When I recovered my composure, I moved on to the records that have survived from the House and Senate on the bill that became the APA. The American Bar Association’s Administrative Law Section drafted the bill as a compromise between the liberal majority and the conservative minority of the Attorney General’s Committee on Administrative Procedure. It was introduced in Congress two weeks after D-Day.[5] I leafed through multiple drafts of the bill, numerous amendments scribbled on paper, line-by-line edits, page after page of feedback from the American Bar Association, piles and piles of comments from dozens of federal agencies, and notes from meetings. Along with all of that, which was impressive but not unexpected, I found evidence of tremendous public support for the bill: resolutions from state and local bar associations all over the country; state legislative declarations; and letters, postcards, and telegrams from chambers of commerce, law firms, companies, trade associations, lawyers, businessmen, engineers, consultants, and laypersons.
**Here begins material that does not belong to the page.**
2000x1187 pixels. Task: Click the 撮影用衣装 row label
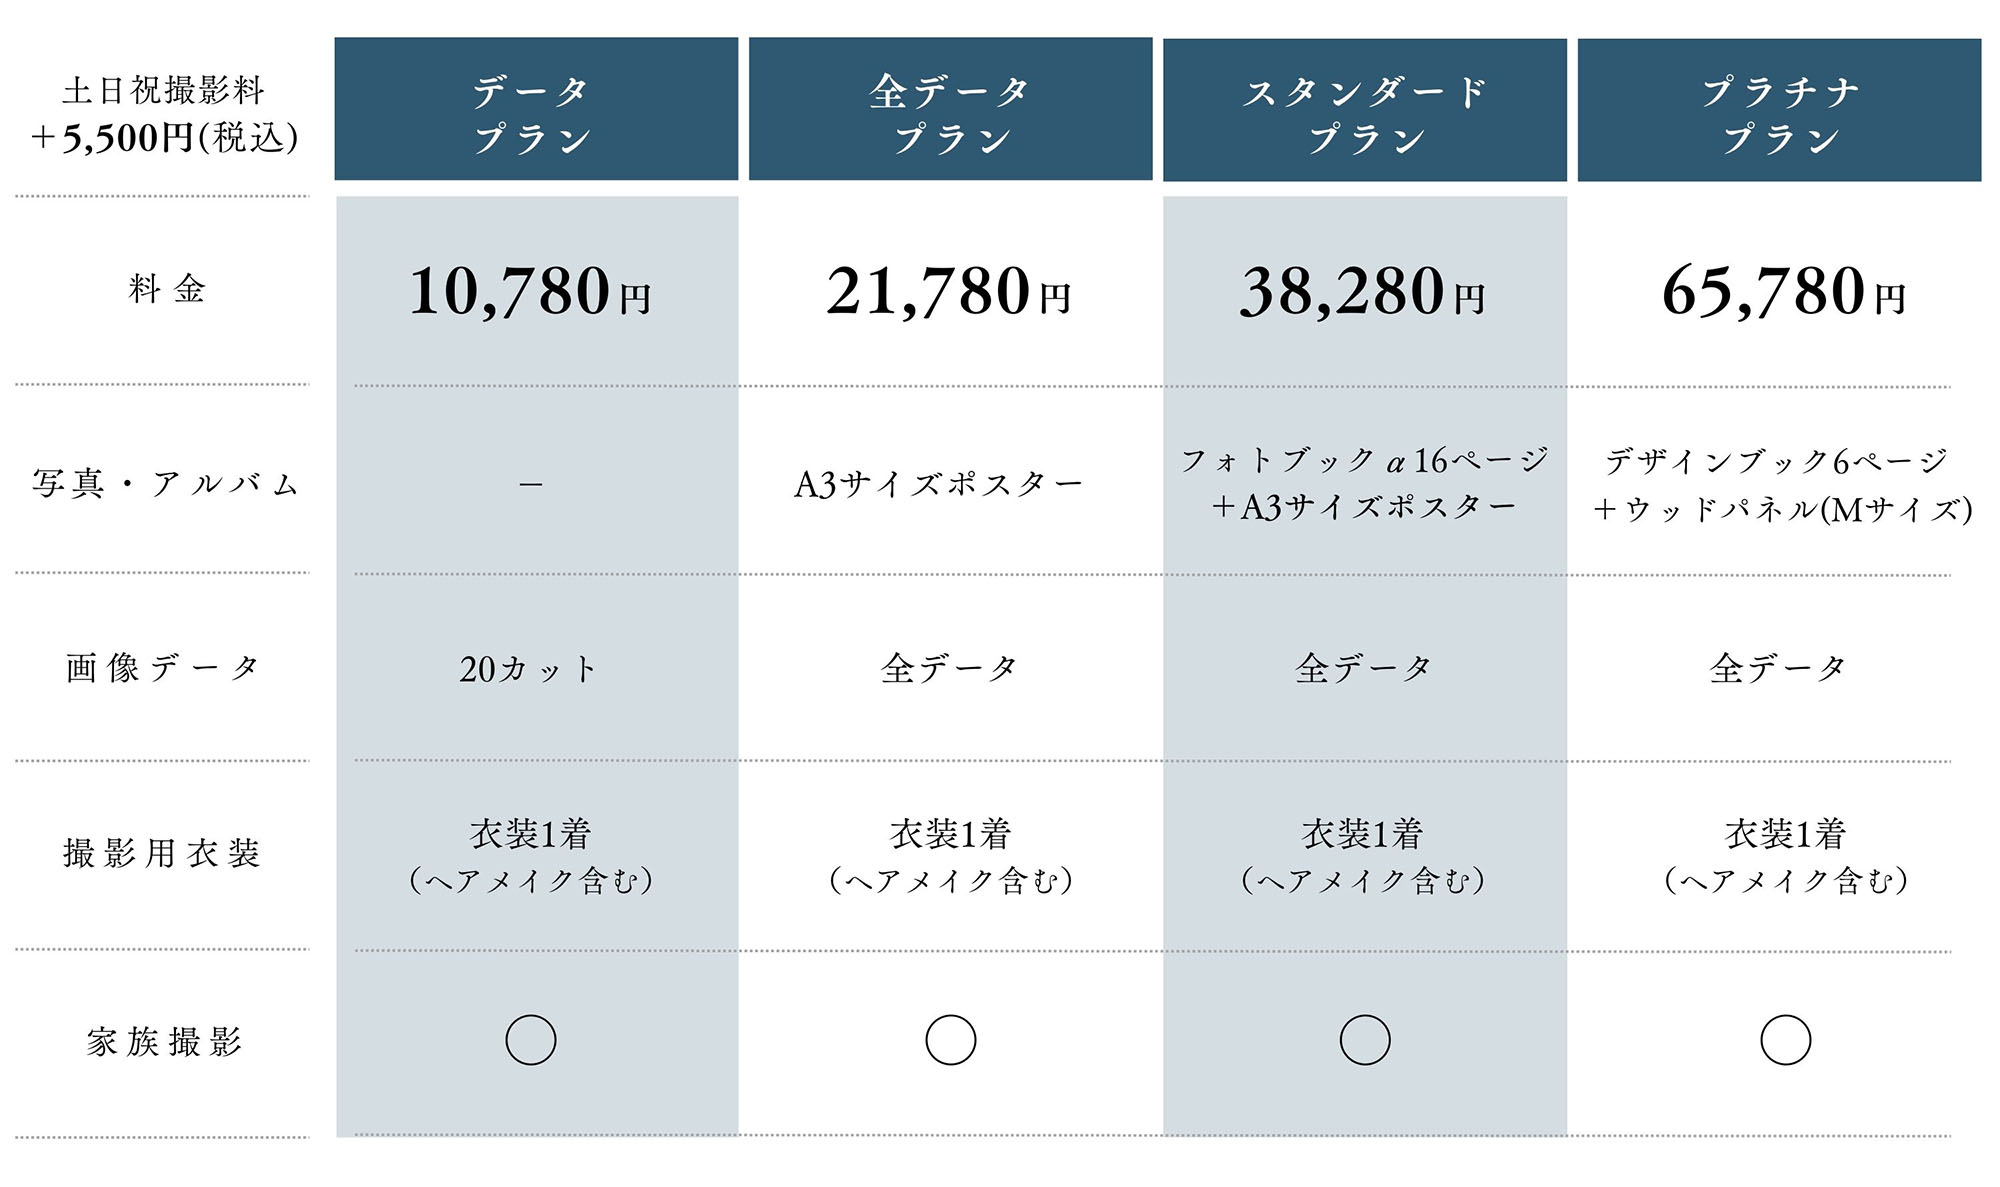[x=162, y=853]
The volume of material was overwhelming.

Sitting in the National Archives building, itself a product of the New Deal, it struck me how remarkable it is that just after World War II ended, the House and Senate Judiciary Committees put so much effort into constructing a bill on administrative procedure, a bill that ultimately passed unanimously and earned President Truman’s signature.[6] Looking through the bill files, it is clear that Congress deliberated deeply in conjunction with the ABA, federal agencies, non-governmental entities, and individuals around the country over the course of years. Congress spent significant time and energy contemplating the overall structure of the bill, the proper balance between agency discretion and control, and the exact wording of this bill.[7]

After tearing myself away from the Archives, I walked past the Capital to the Library of Congress, which houses the papers of many of the Justices of the Supreme Court. Justice Blackmun’s file for Franklin v. Massachusetts included a full set of the Court’s circulated memoranda and opinion drafts, as well as his handwritten conference notes. In contrast to the APA bill file, the Supreme Court’s memoranda in Franklin v. Massachusetts were devoid of any deliberation on the question of whether the president is an “agency” under the APA. From what I can decipher of Justice Blackmun’s tiny, pseudo-shorthand script, the issue was not discussed at the conference either. Justice O’Connor stated in her first draft of the majority opinion that the President is not an “agency.” No justice debated the point with her or even raised an eyebrow.

The lack of discussion is truly remarkable given that the plain language of the APA seems to include the president in the definition of “agency”; it exempts Congress, the courts, and other entities, but not the President.[8] The failure to exempt the President stands in contrast to the APA’s precursor, the Walter Logan bill, which expressly exempted the President from its provisions.[9] The majority in Franklin v. Massachusetts expressed concern about “separation of powers and the unique constitutional position of the President,”[10] but it did not bother to examine the many exceptions in the APA that might insulate presidential decisions from judicial review. This consequential issue was not briefed or raised at argument in Franklin v. Massachusetts, and no member of the Court questioned Justice O’Connor’s conclusion.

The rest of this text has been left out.